■ Consegna ■
Modifica le righe che vanno dall'inizio dei record fino alla riga contenente "Action: (x=510, y=134)", entrambe incluse, sostituendo "yellow" con "green" e lasciando invariato tutto il resto. Restituisci soltanto queste righe.

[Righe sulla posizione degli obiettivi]
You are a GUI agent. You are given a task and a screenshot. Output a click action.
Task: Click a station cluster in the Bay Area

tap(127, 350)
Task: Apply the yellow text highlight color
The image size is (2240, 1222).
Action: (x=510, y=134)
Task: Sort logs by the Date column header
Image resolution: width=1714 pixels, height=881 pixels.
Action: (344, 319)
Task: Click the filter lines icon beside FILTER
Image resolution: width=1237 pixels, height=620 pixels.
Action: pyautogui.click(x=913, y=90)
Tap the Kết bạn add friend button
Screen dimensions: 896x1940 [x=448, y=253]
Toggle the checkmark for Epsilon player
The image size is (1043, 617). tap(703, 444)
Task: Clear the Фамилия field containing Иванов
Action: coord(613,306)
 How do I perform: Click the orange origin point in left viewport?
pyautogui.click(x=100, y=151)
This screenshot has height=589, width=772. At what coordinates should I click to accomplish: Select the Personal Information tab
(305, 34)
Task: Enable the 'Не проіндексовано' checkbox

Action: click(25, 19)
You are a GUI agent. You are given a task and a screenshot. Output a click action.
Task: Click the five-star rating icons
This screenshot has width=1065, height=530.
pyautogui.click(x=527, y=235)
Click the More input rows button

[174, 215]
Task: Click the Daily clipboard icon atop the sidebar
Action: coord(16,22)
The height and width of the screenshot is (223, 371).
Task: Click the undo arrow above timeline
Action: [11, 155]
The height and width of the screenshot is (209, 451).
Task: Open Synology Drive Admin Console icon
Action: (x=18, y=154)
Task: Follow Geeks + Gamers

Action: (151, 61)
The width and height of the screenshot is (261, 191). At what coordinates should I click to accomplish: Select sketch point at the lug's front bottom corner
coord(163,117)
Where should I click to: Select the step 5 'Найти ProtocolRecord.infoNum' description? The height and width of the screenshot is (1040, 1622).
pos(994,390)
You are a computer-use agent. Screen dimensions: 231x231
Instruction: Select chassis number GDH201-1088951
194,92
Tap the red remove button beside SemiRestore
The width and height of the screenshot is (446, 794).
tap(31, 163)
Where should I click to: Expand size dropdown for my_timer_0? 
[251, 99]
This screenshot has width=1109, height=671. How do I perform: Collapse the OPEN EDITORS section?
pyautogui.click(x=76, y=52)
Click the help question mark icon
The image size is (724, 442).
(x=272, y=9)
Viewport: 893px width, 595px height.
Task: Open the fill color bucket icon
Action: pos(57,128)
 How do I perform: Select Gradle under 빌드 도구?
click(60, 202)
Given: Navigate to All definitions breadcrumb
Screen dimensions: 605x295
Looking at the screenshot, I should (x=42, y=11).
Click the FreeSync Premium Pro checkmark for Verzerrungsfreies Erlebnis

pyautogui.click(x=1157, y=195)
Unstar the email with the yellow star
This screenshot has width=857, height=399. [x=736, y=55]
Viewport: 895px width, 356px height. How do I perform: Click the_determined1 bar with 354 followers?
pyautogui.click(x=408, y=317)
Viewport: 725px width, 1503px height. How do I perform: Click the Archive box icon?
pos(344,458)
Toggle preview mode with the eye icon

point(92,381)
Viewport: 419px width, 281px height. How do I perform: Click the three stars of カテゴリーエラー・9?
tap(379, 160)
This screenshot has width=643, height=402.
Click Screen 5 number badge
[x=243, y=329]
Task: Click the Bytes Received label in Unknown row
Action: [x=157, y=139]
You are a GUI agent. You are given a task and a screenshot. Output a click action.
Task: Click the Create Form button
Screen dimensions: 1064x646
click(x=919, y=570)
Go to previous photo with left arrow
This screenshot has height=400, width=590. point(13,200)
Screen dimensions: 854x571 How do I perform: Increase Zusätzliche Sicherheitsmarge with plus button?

■ Soluzione scritta ■
You are a GUI agent. You are given a task and a screenshot. Output a click action.
Task: Click a station cluster in the Bay Area

tap(127, 350)
Task: Apply the green text highlight color
The image size is (2240, 1222).
Action: (x=510, y=134)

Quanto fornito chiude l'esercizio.